If you have a solid third point, though this is often not the case at 2nd speaker, you should try to fit it in.

You should conclude your point by stating how it proves your team's case.


Conclusion

You should have a brief conclusion that summarises your characterisation of the debate, and outlines the points that you have 
proven. This should be less than 30 seconds.

 


3RD SPEAKER

Introduction

The first 15 - 30 seconds should be used to set up your speech. This should include reinforcing your team's characterisation — the perspective you have on the topic — after attacks by the opposition. It can also be powerfully used to pick up on contradictions or mistakes by your opposition, and to show their case as flawed.

This should not include your name, speaker position, or a recitation of the topic. Since we've just heard this information from the
Chairperson, you should move straight to building your case.


Themes

It is entirely understandable that speakers, particularly before they get to senior level, will want to attack the points of the 
opposition individually. It is more persuasive, though, to group the points of your opposition into 2 or 3 main themes that have 
been the most important grounds of engagement. This is covered more in Rebuttal.

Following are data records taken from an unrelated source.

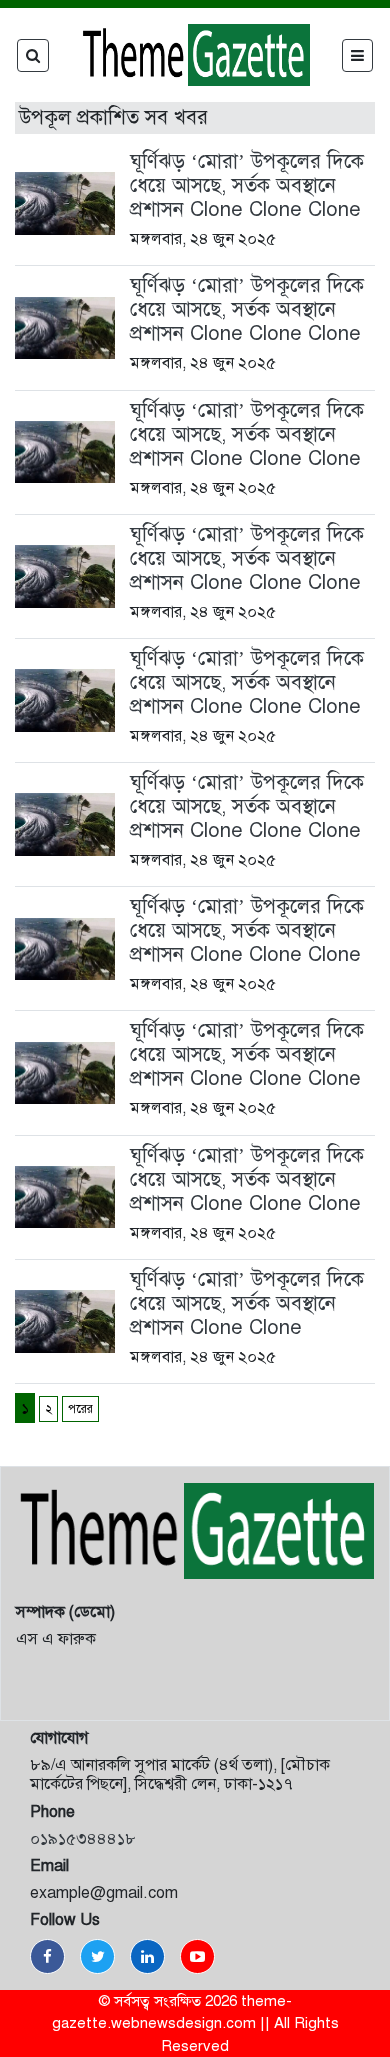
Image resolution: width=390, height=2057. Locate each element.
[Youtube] (197, 1956)
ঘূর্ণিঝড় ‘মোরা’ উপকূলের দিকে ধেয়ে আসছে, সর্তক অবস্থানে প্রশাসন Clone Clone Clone (247, 185)
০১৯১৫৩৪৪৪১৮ (83, 1839)
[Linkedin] (147, 1956)
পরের (80, 1409)
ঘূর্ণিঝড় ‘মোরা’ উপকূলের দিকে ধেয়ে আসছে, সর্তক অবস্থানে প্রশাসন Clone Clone (247, 1303)
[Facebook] (47, 1956)
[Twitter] (97, 1956)
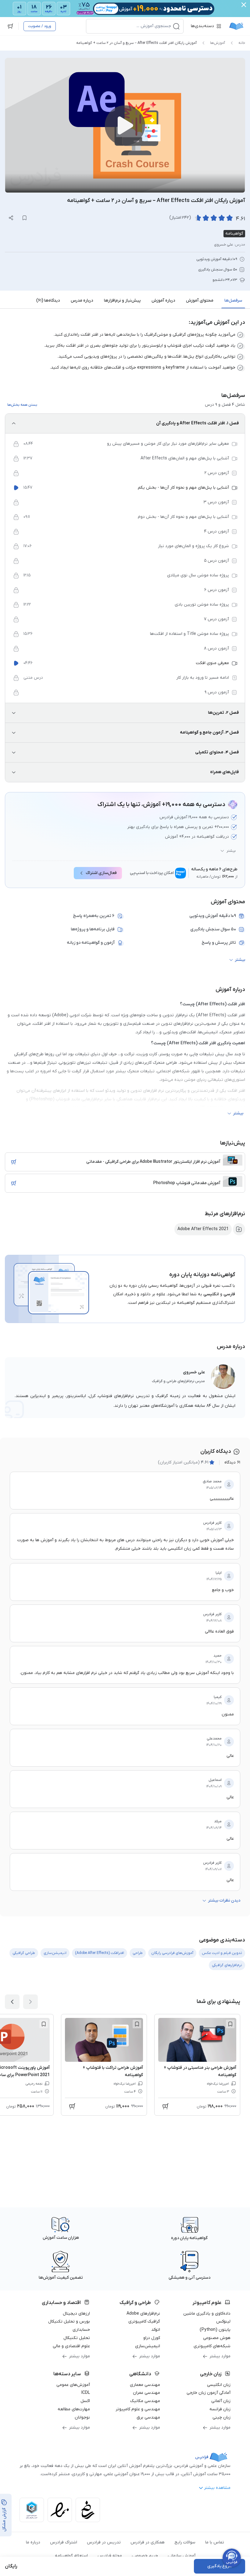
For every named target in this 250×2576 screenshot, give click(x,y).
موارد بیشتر (219, 2356)
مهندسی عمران (146, 2393)
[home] (236, 26)
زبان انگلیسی (218, 2385)
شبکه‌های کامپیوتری (212, 2346)
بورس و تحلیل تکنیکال (69, 2321)
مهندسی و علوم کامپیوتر (138, 2409)
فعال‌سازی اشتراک (101, 873)
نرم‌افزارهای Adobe (143, 2313)
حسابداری (81, 2330)
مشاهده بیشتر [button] (217, 2488)
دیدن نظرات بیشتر (224, 1900)
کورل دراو (151, 2338)
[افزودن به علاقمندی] (230, 2024)
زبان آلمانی (220, 2401)
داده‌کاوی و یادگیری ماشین (206, 2313)
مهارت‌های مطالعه (74, 2409)
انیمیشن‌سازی (147, 2346)
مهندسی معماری (145, 2385)
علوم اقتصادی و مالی (71, 2346)
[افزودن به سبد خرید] (14, 1162)
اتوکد (155, 2330)
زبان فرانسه (219, 2409)
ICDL (85, 2393)
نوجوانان (82, 2417)
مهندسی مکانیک (145, 2401)
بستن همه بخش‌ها (22, 404)
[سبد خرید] (10, 26)
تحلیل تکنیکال (76, 2338)
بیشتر (231, 850)
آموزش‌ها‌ (217, 43)
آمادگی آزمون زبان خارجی (208, 2393)
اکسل (85, 2401)
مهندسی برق (148, 2417)
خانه (241, 43)
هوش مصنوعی (216, 2338)
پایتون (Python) (215, 2330)
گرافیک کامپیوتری (144, 2321)
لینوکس (223, 2321)
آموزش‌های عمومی (73, 2385)
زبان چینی (221, 2417)
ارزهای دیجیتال (76, 2313)
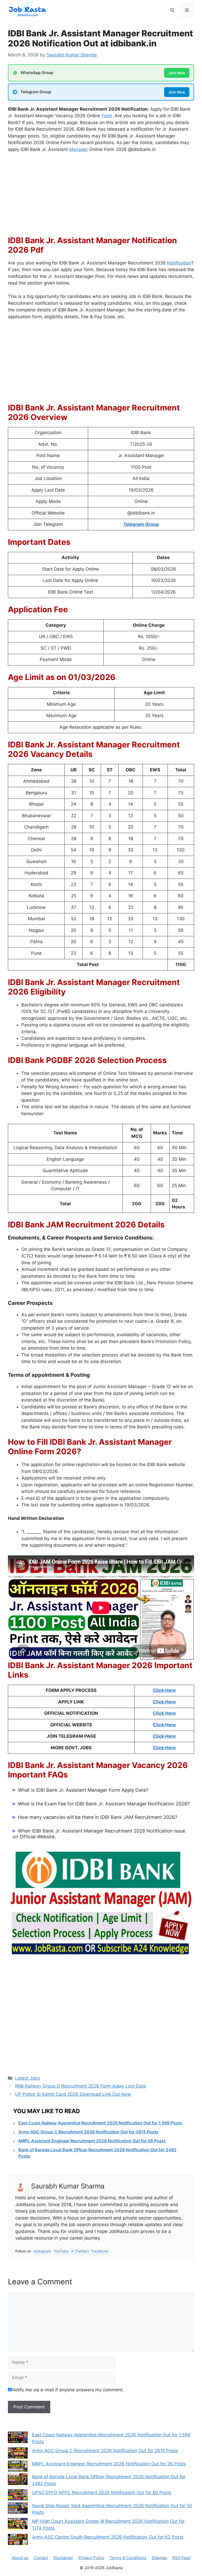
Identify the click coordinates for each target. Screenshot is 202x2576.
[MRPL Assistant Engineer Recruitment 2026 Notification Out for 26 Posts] (18, 2467)
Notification (179, 263)
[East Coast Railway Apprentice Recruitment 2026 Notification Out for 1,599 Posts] (18, 2438)
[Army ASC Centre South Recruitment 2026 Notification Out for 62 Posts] (18, 2540)
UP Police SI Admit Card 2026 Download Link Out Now (73, 2094)
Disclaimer (63, 2557)
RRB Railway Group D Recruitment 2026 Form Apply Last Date (80, 2086)
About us (20, 2557)
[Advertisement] (101, 196)
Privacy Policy (91, 2557)
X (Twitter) (80, 2251)
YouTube (61, 2251)
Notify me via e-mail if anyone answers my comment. (67, 2389)
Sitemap (159, 2557)
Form (107, 115)
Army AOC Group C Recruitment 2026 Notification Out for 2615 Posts (88, 2131)
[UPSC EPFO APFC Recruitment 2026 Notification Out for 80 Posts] (18, 2495)
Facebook (100, 2251)
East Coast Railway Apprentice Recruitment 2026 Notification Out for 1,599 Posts (100, 2123)
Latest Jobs (27, 2078)
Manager (78, 149)
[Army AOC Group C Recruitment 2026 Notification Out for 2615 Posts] (18, 2454)
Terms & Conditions (128, 2557)
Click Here (164, 1690)
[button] (172, 10)
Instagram (42, 2251)
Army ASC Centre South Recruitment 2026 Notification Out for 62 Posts (108, 2537)
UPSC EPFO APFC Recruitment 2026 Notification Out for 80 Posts (101, 2492)
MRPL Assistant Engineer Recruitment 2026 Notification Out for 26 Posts (92, 2140)
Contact (41, 2557)
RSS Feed (181, 2557)
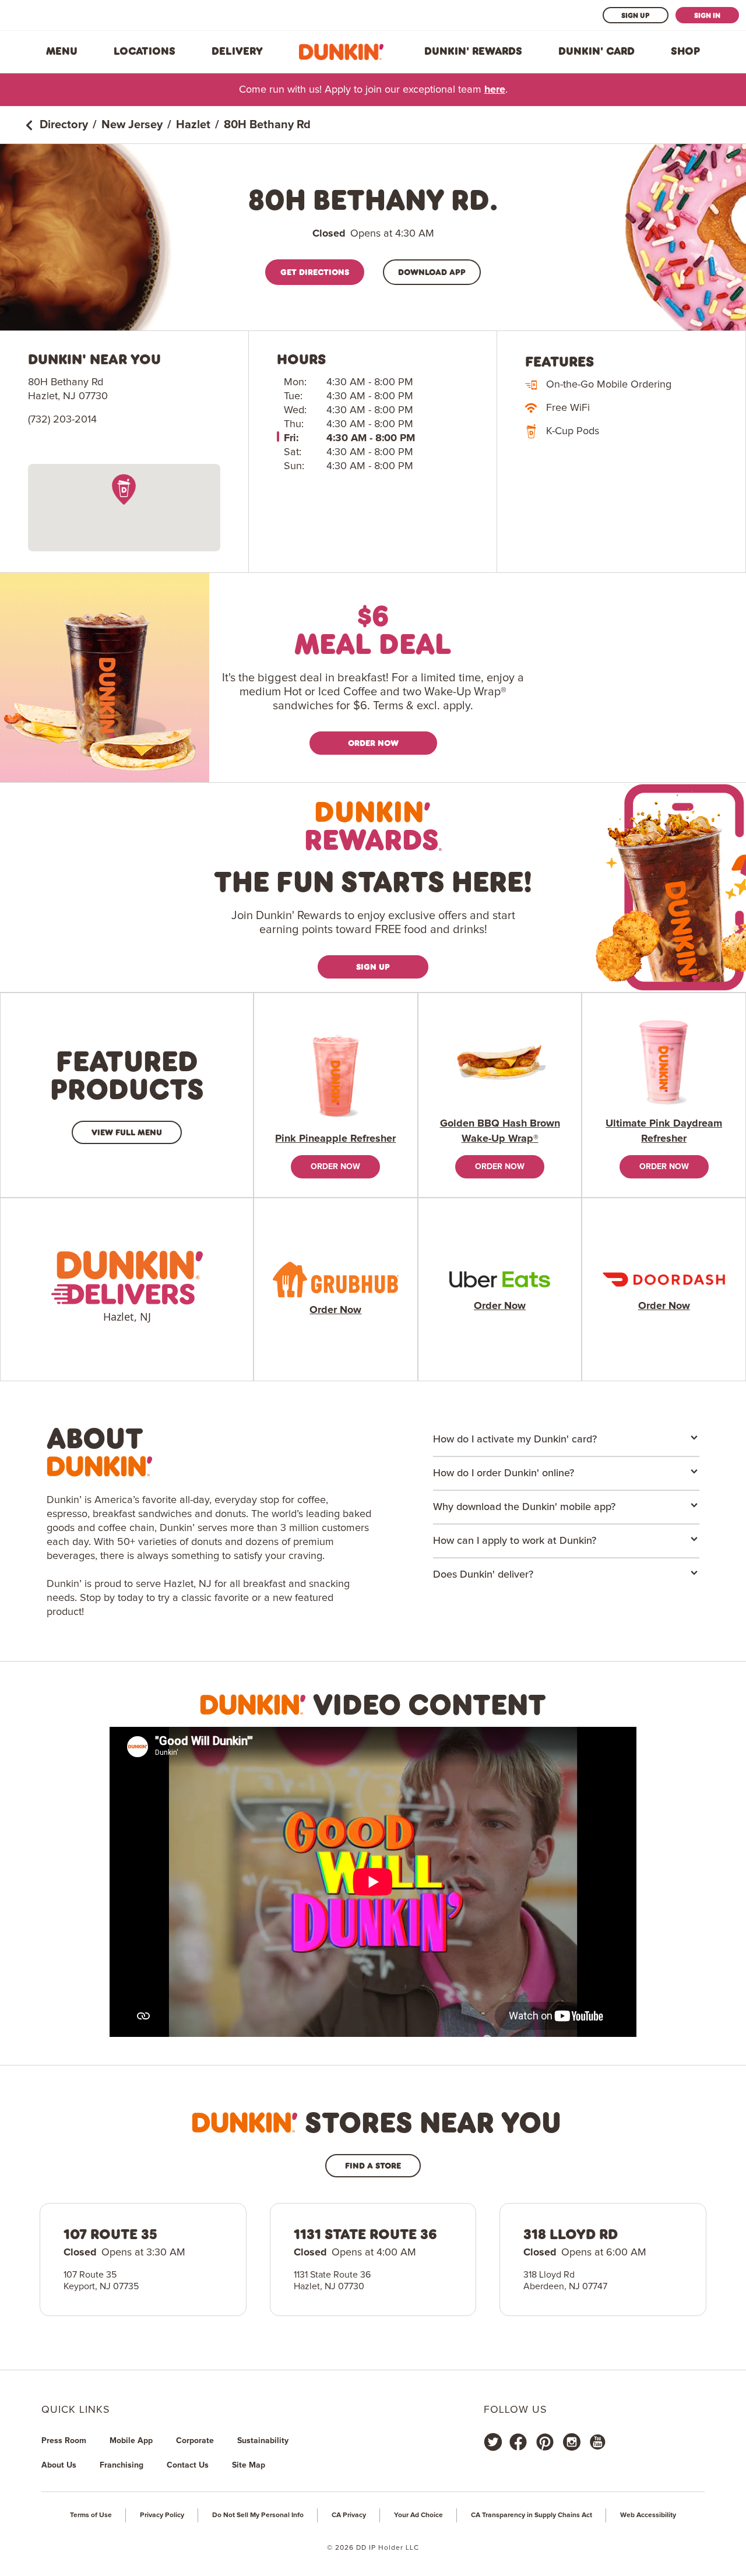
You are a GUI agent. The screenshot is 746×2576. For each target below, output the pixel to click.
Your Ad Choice (418, 2515)
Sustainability (262, 2441)
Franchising (121, 2465)
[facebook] (518, 2442)
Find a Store (373, 2165)
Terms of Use (91, 2515)
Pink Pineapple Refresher (335, 1139)
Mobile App (131, 2441)
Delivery (237, 51)
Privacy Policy (162, 2515)
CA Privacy (349, 2515)
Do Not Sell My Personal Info (258, 2515)
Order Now (373, 743)
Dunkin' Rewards (473, 51)
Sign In (707, 15)
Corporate (195, 2441)
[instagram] (571, 2442)
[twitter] (493, 2442)
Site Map (248, 2465)
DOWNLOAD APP (432, 272)
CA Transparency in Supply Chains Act (531, 2515)
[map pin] (124, 489)
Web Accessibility (648, 2515)
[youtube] (596, 2442)
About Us (58, 2465)
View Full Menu (127, 1132)
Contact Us (188, 2465)
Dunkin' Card (596, 51)
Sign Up (635, 15)
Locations (144, 51)
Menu (62, 51)
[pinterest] (545, 2442)
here (494, 90)
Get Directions (314, 272)
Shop (685, 51)
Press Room (63, 2441)
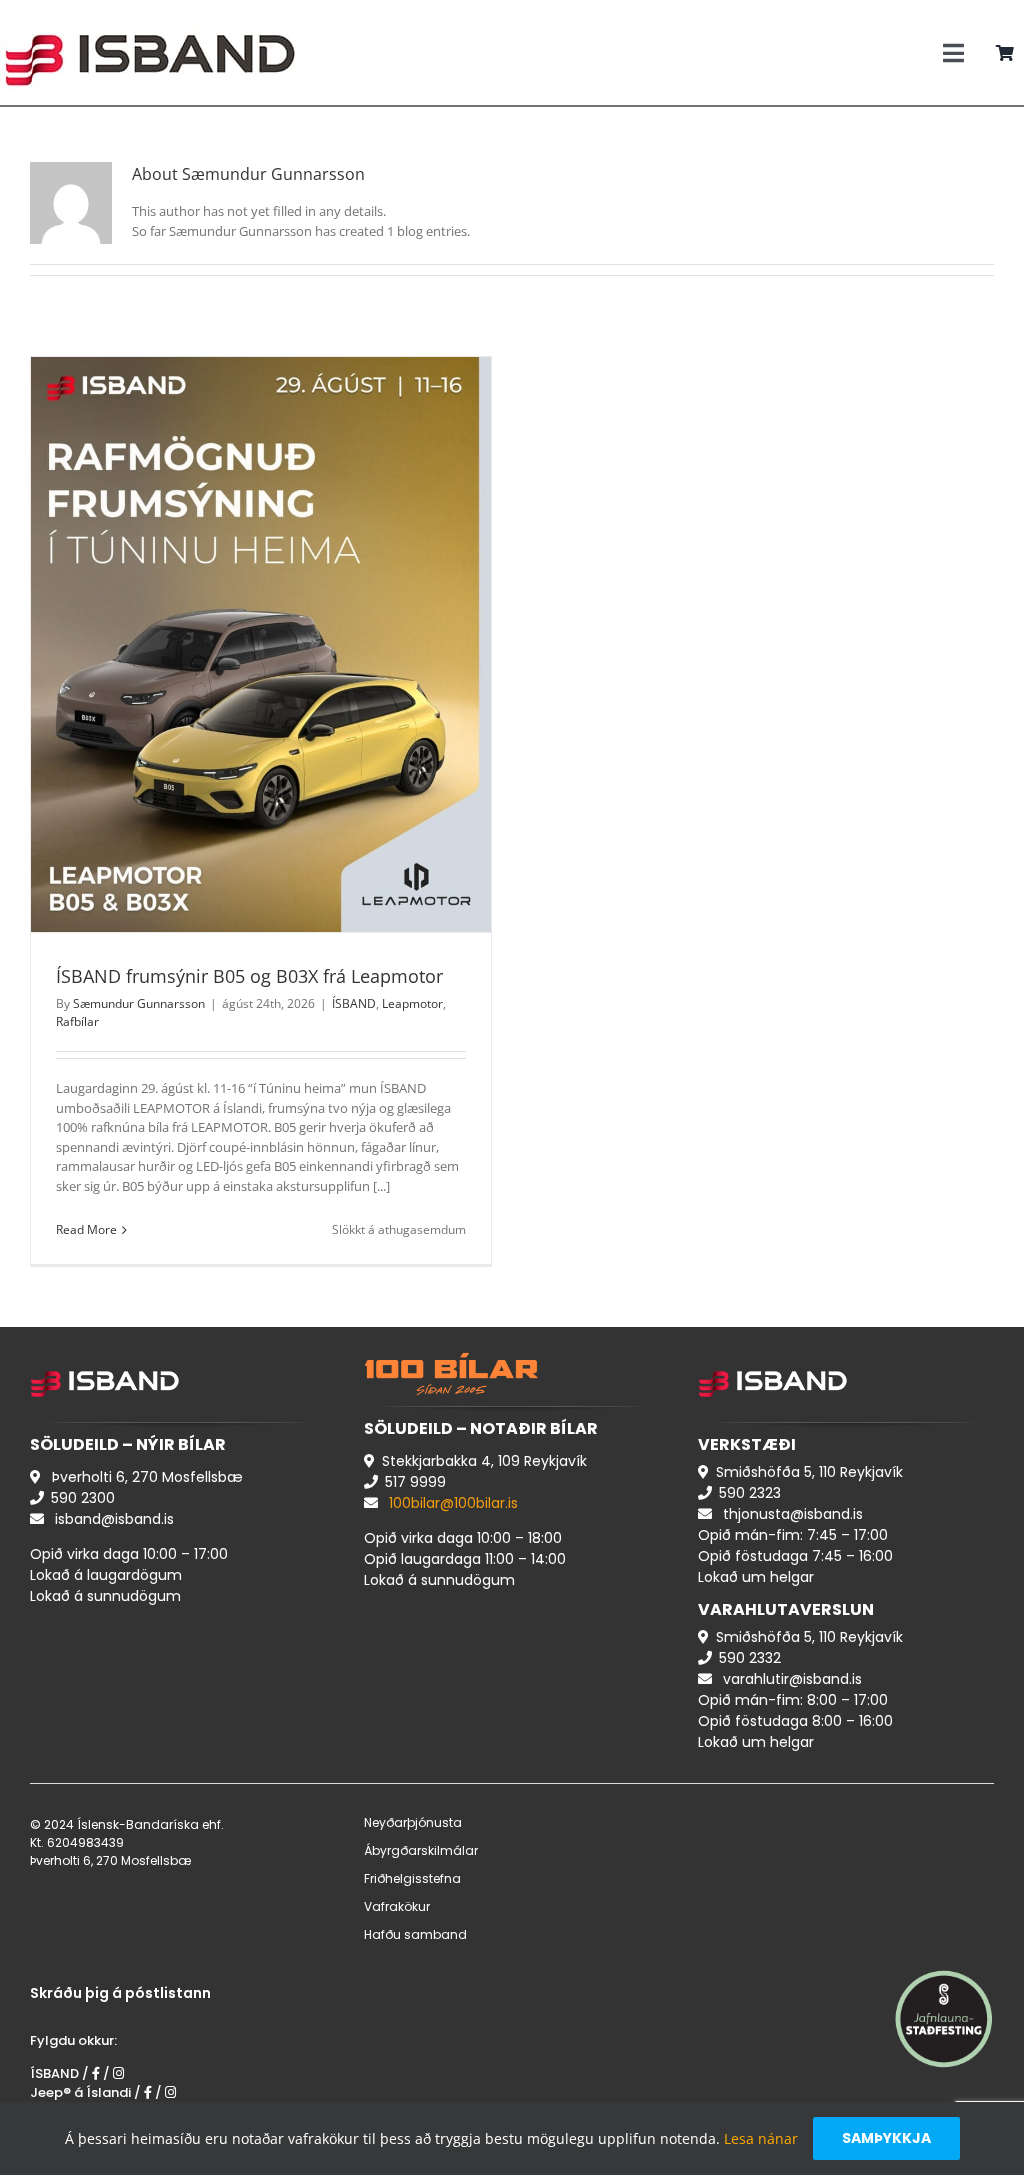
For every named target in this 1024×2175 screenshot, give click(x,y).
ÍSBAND (203, 678)
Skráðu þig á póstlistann (120, 1993)
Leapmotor (261, 678)
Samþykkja (886, 2138)
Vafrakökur (397, 1906)
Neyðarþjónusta (413, 1822)
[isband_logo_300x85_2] (150, 16)
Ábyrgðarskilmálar (421, 1850)
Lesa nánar (761, 2138)
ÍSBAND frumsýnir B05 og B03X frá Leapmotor (237, 619)
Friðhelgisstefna (412, 1878)
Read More (86, 1229)
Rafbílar (319, 678)
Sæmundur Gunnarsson (139, 1003)
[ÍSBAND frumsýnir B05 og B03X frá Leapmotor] (261, 644)
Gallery (285, 619)
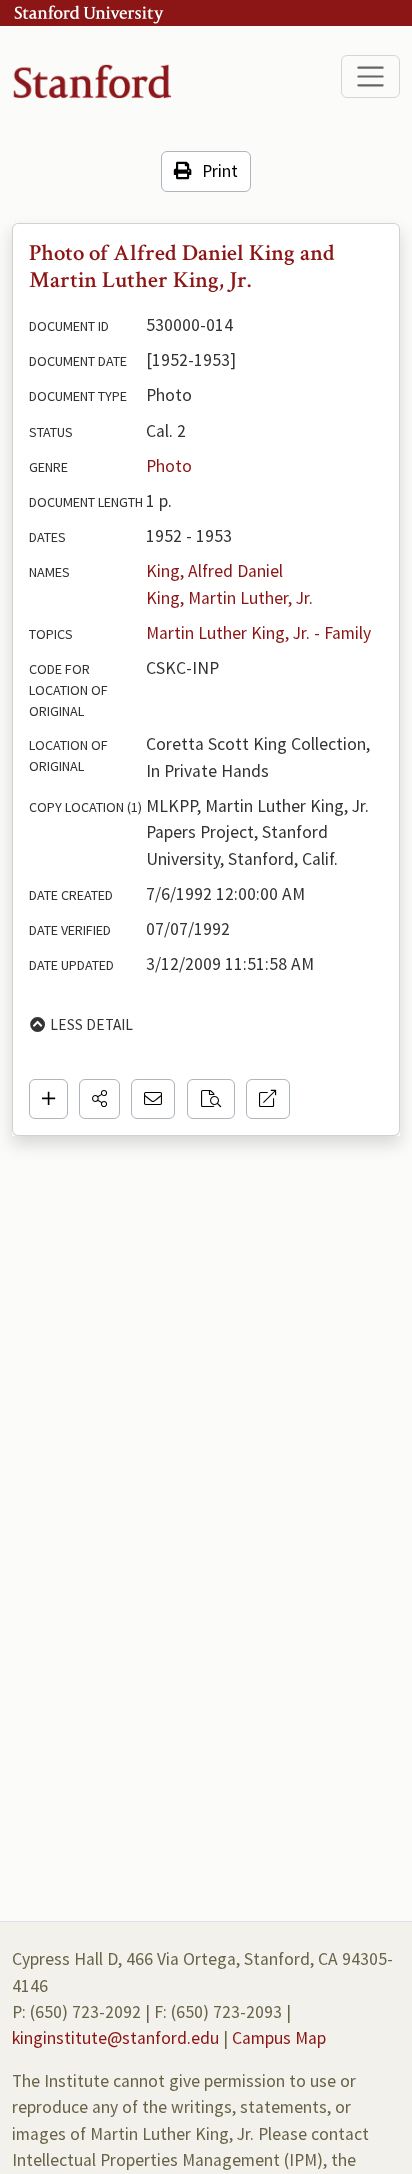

As with the split for 1st and 2nd speakers, 3rd speakers should announce the themes they have identified. It is often useful to ask
questions which will be answered at the end of each rebuttal point. This gives you a solid conclusion to lead to under each 
response.

E.g. That we should ban mobile phones in school

 

Possible Themes:
Are mobile phones any use as an educational tool?
Do mobile phones distract students from their work?
Are mobile phones necessary for student-safety?

 

This should take 15 seconds.
 

First Rebuttal Theme

Take on what you believe to be the most important and contentious theme of the debate. You don't want to leave decisive areas of engagement until the end of your speech — you may not have enough time to fully cover them, and could lose the debate 
because of it.


Second Rebuttal Theme

Take on the second most important theme of the debate.


Third Rebuttal Theme

If there is time, include the third most important theme.


Conclusion

It is important to summarise not just your speech, but also your team's debate. State the 2-3 themes that you have just won for 
your team. Then summarise your characterisation and why you believe your material has been the most important and persuasive in the debate.